What does this have to do with you and your leadership responsibilities?

Well, maybe it’s a stretch, but some executives do seem to admire the trial-by-combat approach to choosing who gets to decide what, and how. They encourage inter-manager rivalries on the grounds that this leads to more energy and initiative.

Which it does. That the energy and initiative are largely wasted doesn’t seem to matter very much.

Less of a stretch is something fundamental in any organization, from the board of directors on down: Figuring out how to choose the right person to put in charge of each area of responsibility.
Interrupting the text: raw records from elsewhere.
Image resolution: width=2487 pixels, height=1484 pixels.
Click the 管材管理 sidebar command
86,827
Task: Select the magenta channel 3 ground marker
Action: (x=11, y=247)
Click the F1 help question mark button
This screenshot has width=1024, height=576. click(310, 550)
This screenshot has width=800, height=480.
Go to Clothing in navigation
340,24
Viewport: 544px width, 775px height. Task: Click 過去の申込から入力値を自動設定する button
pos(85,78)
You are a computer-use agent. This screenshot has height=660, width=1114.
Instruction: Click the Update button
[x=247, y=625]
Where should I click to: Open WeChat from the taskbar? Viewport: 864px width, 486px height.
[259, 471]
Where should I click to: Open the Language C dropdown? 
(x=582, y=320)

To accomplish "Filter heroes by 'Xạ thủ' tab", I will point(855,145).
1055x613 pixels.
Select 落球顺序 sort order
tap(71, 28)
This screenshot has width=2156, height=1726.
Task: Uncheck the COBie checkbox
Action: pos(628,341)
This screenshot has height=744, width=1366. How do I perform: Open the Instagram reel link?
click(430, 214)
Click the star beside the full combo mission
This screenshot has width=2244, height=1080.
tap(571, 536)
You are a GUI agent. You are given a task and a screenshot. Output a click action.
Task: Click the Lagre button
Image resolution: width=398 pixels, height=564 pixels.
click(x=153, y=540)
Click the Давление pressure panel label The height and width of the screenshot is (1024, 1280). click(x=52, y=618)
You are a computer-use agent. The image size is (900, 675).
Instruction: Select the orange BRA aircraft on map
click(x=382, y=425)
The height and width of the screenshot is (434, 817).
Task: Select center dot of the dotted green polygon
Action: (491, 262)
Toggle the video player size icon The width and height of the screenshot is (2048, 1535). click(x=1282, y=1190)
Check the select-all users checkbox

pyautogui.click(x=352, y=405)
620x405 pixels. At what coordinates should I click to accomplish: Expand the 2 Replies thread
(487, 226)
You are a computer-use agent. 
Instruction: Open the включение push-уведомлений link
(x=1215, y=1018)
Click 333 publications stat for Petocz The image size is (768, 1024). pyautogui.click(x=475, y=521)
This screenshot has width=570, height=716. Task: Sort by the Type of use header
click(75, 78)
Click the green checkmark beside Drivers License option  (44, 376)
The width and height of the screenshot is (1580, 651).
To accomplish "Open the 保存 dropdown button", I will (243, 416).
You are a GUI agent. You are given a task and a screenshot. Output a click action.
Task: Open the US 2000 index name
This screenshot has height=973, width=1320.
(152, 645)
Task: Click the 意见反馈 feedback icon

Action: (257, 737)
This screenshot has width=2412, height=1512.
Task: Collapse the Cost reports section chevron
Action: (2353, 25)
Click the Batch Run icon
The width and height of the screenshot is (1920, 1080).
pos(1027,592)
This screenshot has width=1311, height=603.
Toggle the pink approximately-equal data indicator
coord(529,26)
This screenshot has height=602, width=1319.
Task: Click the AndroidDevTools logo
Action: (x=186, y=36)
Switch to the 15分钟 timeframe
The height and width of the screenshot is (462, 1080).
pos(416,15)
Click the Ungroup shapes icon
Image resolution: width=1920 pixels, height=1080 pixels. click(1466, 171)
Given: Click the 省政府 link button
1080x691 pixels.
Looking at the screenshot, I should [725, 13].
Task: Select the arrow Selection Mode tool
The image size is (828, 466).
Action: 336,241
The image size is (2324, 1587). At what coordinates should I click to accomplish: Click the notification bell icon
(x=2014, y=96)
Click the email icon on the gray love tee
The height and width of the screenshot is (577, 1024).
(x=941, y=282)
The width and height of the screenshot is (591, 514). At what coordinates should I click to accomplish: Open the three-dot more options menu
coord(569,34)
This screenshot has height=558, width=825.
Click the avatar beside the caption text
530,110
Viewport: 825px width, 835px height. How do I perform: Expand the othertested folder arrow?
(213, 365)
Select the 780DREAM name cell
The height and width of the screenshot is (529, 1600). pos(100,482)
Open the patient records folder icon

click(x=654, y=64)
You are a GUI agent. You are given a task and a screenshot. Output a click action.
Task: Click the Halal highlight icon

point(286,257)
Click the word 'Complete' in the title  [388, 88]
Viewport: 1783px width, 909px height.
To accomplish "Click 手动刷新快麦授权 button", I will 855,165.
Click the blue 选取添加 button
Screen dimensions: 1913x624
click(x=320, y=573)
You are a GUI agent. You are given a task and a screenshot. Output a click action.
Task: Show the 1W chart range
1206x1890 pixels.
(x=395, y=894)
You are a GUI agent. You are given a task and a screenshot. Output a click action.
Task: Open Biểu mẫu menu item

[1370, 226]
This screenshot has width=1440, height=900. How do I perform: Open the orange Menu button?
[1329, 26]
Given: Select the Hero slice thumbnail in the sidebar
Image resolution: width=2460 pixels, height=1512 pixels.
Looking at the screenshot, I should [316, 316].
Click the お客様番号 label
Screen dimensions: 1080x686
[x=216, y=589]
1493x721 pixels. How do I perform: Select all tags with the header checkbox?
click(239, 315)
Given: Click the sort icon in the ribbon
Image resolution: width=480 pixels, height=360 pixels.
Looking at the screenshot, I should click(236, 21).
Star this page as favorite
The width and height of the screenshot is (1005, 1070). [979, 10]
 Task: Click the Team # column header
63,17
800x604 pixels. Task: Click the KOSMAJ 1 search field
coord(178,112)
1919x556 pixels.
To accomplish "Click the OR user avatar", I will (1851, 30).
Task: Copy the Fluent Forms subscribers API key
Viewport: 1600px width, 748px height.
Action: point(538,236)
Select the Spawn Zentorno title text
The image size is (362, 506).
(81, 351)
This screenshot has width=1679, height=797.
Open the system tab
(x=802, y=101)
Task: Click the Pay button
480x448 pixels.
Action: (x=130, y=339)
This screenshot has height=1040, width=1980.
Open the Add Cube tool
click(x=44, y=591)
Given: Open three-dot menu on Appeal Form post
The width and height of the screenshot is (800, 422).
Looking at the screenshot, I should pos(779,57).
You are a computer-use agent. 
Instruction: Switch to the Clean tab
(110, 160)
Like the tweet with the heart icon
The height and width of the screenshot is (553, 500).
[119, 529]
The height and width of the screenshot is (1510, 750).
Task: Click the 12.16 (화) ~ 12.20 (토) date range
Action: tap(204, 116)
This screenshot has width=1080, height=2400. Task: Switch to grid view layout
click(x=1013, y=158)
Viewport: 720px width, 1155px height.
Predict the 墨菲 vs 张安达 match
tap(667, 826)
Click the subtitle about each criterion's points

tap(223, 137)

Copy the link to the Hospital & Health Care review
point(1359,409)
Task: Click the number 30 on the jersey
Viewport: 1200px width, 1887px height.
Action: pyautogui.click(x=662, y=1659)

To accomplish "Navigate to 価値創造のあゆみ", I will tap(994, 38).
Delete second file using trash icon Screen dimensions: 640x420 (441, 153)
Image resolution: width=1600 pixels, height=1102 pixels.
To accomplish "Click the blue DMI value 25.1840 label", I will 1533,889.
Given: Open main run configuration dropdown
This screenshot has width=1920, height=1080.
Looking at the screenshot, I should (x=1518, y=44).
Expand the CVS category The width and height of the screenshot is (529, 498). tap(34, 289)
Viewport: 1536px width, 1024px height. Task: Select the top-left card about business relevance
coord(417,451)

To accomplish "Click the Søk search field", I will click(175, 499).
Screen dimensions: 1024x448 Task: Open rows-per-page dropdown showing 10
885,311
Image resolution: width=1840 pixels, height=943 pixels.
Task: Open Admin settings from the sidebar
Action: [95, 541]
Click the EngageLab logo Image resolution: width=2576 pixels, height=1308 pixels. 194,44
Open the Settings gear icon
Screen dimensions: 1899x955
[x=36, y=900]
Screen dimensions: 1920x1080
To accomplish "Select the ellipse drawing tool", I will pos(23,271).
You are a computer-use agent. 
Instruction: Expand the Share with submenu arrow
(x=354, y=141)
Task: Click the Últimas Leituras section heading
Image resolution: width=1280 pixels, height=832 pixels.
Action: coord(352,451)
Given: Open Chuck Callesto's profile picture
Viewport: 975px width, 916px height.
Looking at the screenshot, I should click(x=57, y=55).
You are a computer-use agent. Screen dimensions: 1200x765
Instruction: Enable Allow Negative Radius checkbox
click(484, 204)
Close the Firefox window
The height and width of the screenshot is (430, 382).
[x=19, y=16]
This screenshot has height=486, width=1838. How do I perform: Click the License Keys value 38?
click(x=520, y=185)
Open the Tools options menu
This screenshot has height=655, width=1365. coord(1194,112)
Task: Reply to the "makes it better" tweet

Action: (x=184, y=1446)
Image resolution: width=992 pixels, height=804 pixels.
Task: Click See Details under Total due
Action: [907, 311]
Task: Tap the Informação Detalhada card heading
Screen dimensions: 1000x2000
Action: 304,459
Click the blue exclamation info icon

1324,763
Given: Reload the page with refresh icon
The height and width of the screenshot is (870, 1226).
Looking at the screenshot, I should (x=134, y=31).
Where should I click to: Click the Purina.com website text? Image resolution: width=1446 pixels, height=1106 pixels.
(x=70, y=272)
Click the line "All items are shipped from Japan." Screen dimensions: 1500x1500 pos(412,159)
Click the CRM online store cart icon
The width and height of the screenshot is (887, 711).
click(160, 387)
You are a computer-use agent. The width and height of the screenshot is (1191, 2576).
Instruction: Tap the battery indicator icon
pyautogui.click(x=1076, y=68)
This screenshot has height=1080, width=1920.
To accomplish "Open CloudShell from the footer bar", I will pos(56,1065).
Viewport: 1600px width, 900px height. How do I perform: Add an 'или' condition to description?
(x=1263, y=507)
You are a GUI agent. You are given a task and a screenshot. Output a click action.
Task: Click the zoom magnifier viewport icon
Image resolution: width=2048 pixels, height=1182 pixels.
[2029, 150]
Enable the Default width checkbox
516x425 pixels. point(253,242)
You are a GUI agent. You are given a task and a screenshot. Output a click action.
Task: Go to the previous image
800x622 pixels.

The lesson from Black Panther? Strip away the plot and specific characters and you come to this: The tests through which Wakanda chooses its leader have nothing at all to do with the tests its leader has to deal with when holding its leadership office.

Well, in the movie it sorta does because in it the leader doesn’t lead all that much. He acts like those fighting alongside him only better. Yes, he’s inspirational, but no, he doesn’t seem to think in terms of strategy, tactics, and logistics all that much.

Or, more broadly, that leaders of any organization need to think in terms of … well, in terms of the eight tasks of leadership.

Anyway, when choosing the leaders who report to you, don’t make this mistake. Too many times, executives outsmart themselves when choosing managers, when an unstructured conversation built around “These are the challenges you’re going to face if I put you in the job. How would you go about facing them?” would do the job far better, and far more naturally.

But enough carping about Black Panther. Let’s carp about The Avengers: The Age of Ultron instead, and more specifically, how much better things would have turned out had Tony Stark understood a core principle of application development: You always test software. Testing it before you put it in production is better.

I mean seriously: Launching a full-fledged, self-motivated AI into PROD … in this case, a real-world environment in which it had full access to a wide range of destructive weaponry … without first examining its behavior in TEST? Seriously?

Now to be fair, had Tony Stark followed standard testing protocols followed by ITIL-style change management, the movie would have been horrifically dull.

But since there was a movie, and in it you can see what happens with insufficient testing protocols, maybe this would be a good time to review your own testing methods … not only when you deploy software, but also when you deploy new processes and practices that affect how Real Paying Customers do business with your business.

I’m on vacation this week, so I’ll leave you to finish it. Your homework assignment: In the Comments, post your Hey, Waitasec! analysis of Captain America: Civil War.

And yes, plot spoilers are encouraged.